An audit of Mississippi government institutions has revealed an alarming lack of compliance with standard cybersecurity practices and with the state's own enterprise security program.
A survey of 125 state agencies, boards, commissions, and universities conducted by the Office of the State Auditor (OSA) revealed that only 53 had a cybersecurity policy in place. Eleven reported having no security policy or disaster recovery plan whatsoever.
The true number of completely unprepared government entities may well be higher, however, since 54 of the institutions surveyed didn't even bother to respond to the 59-question survey, despite the OSA being authorized to verify compliance.

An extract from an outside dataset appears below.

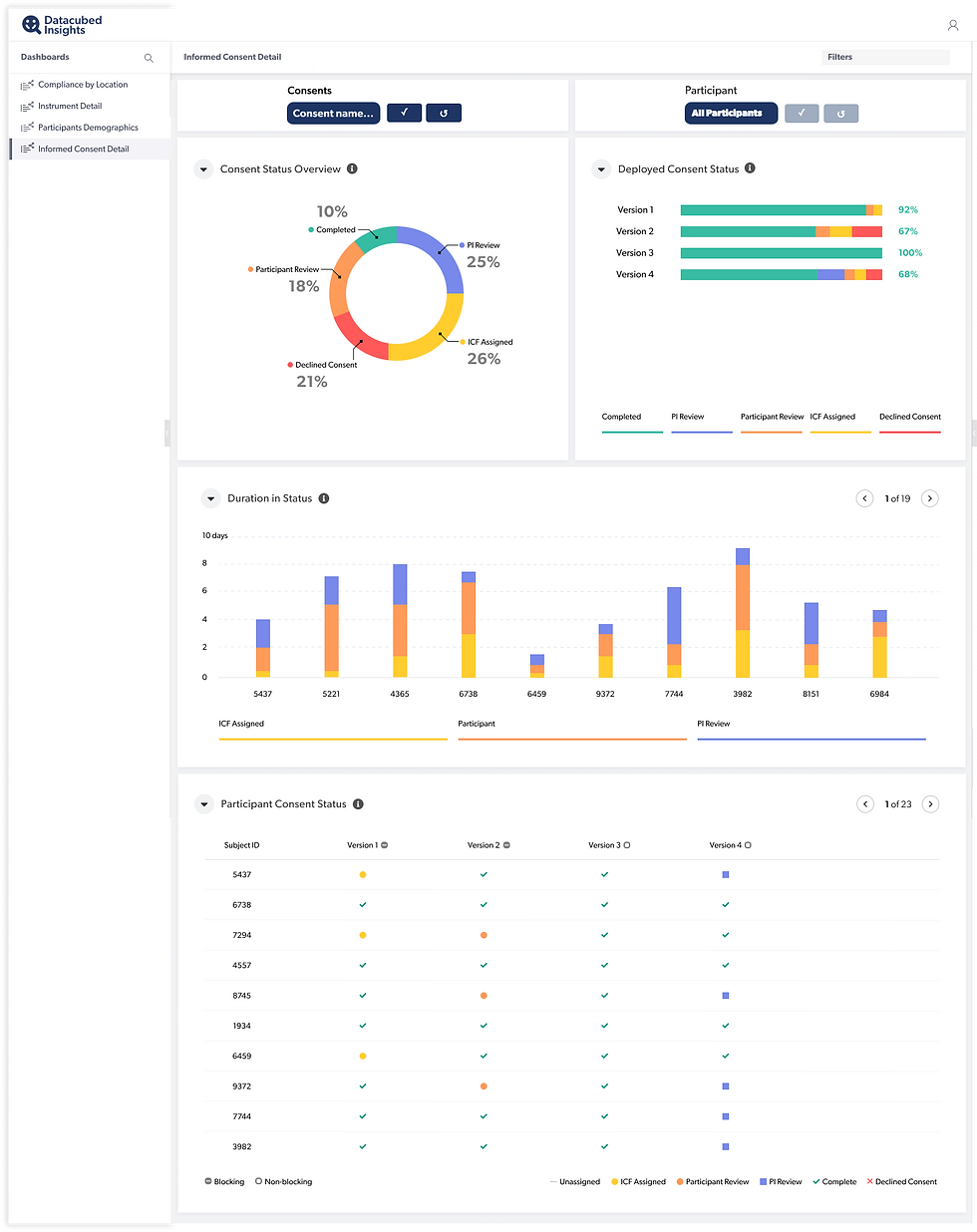Click the Completed legend swatch in Deployed Consent Status
Image resolution: width=977 pixels, height=1232 pixels.
[632, 432]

"Many state agencies are operating as if they are not required to comply with cybersecurity law, and many refused to respond to auditors' questions about their compliance," wrote state auditor Shad White in a data services division brief dated October 1, in which the research findings were revealed.
In Mississippi it's a legal requirement for state institutions to have a third party perform a security risk assessment at least once every three years. Despite this law, 22 of the government entities admitted that they hadn't conducted a security risk assessment in the last three years.
Asked about how they stored and sent sensitive information, 38% of respondents said that they do not protect sensitive data with encryption.
The OSA also found that just over half of the government agencies that responded to the survey were less than 75% compliant with the Mississippi Enterprise Security Program.
White said: "State government cybersecurity is a serious issue for Mississippi taxpayers and citizens. Mississippians deserve to know their tax, income, health, or student information that resides on state government servers will not be hacked."
White called for leaders of agencies to question their IT professionals to make sure that their agency is compliant, and to "consider ways to go above and beyond to prevent cyber breaches."
Leading by example, the Office of the State Auditor requires all its employees to go through training to spot phishing attempts and learn best practices for preventing security incidents.
The OSA also partnered with the federal Department of Homeland Security and arranged for the DHS to perform a penetration test of the OSA's computer system to identify any vulnerabilities.
"I personally have seen screenshots of other states’ private data on the dark web, and we do not need Mississippians’ personal information leaking out in the same way. The time to act to prevent hacking is now," said White.